Develop class Polynomial using C++ programming – Operator Overloading
Develop class Polynomial. The internal representation of a Polynomial
is an array of terms. Each term contains a coefficient and an exponent, e.g., the term
2x^4
has the coefficient 2 and the exponent 4. Develop a complete class containing proper constructor
and destructor functions as well as set and get functions. The class should also provide the following
overloaded operator capabilities:
a) Overload the addition operator (+) to add two Polynomials.
b) Overload the subtraction operator (-) to subtract two Polynomials.
c) Overload the assignment operator to assign one Polynomial to another.
d) Overload the multiplication operator (*) to multiply two Polynomials.

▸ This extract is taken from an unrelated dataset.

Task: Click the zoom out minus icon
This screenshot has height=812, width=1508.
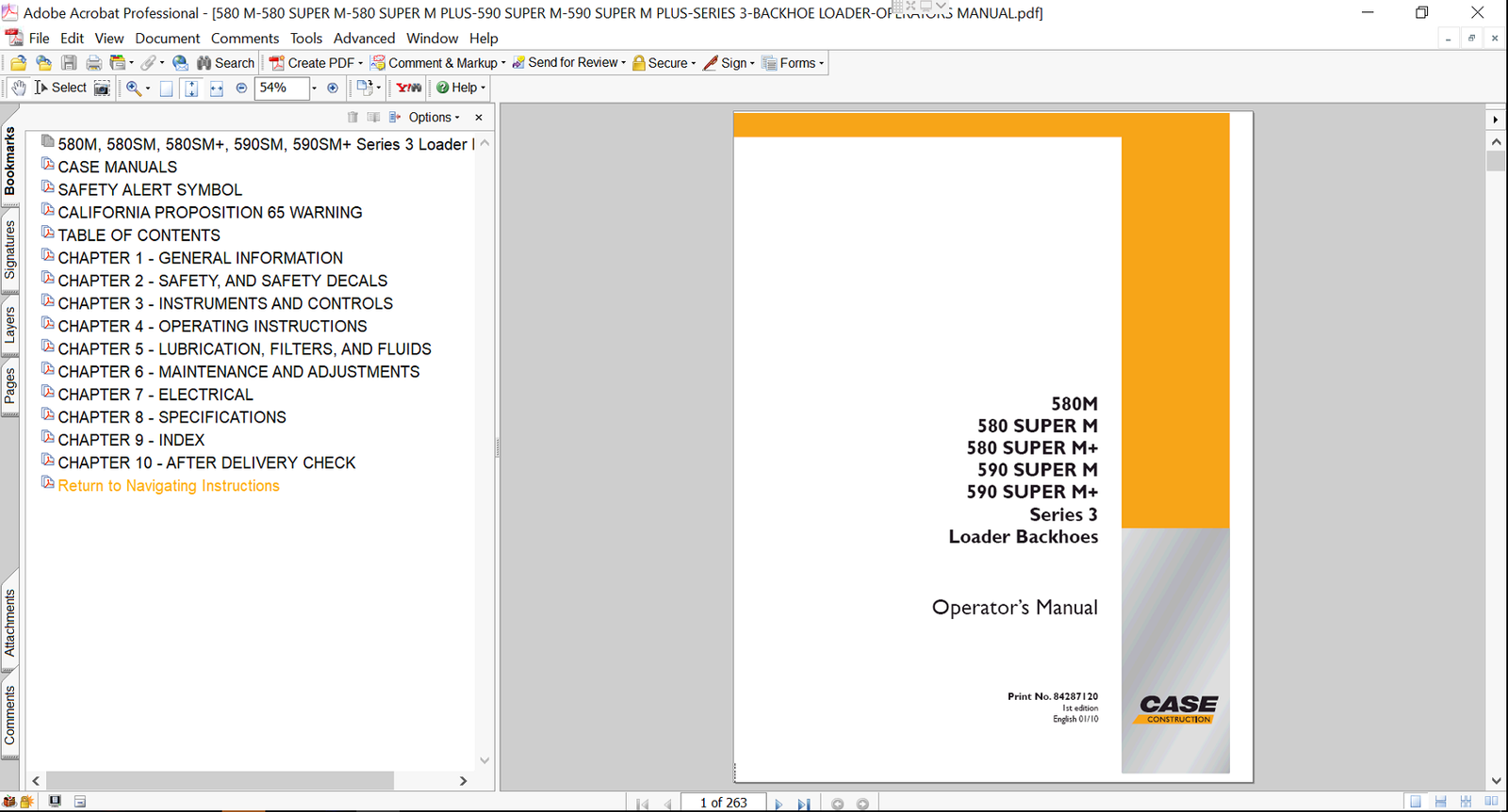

e) Overload the addition assignment operator (+=), subtraction assignment operator (-=),
and multiplication assignment operator (*=).
Answer:
Test program
#include <iostream>
#include "Polynomial.h"
using namespace std;
int main()
{
Polynomial a, b, c, t;
a.enterTerms();
b.enterTerms();
t = a; // save the value of a
cout << "First polynomial is:\n";
a.printPolynomial();
cout << "Second polynomial is:\n";
b.printPolynomial();
cout << "\nAdding the polynomials yields:\n";
c = a + b;
c.printPolynomial();
cout << "\n+= the polynomials yields:\n";
a += b;
a.printPolynomial();
cout << "\nSubtracting the polynomials yields:\n";
a = t; // reset a to original value
c = a - b;
c.printPolynomial();
cout << "\n-= the polynomials yields:\n";
a -= b;
a.printPolynomial();
cout << "\nMultiplying the polynomials yields:\n";
a = t; // reset a to original value
c = a * b;
c.printPolynomial();
cout << "\n*= the polynomials yields:\n";
a *= b;
a.printPolynomial();
cout << endl;
}
Polynomial member-function definitions
#include <iostream>
#include <iomanip>
#include "Polynomial.h"
using namespace std;
Polynomial::Polynomial()
{
for ( int t = 0; t < maxTerms; ++t )
{
coefficients[ t ] = 0;
exponents[ t ] = 0;
} // end for
numberOfTerms = 0;
} // end Polynomial constructor
void Polynomial::printPolynomial() const
{
int start;
bool zero = false;
if ( coefficients[ 0 ] ) // output constants
{
cout << coefficients[ 0 ];
start = 1;
zero = true; // at least one term exists
}
else
{
if ( coefficients[ 1 ] )
{
cout << coefficients[ 1 ] << 'x'; // constant does not exist
// so output first term
// without a sign
if ( ( exponents[ 1 ] != 0 ) && ( exponents[ 1 ] != 1 ) )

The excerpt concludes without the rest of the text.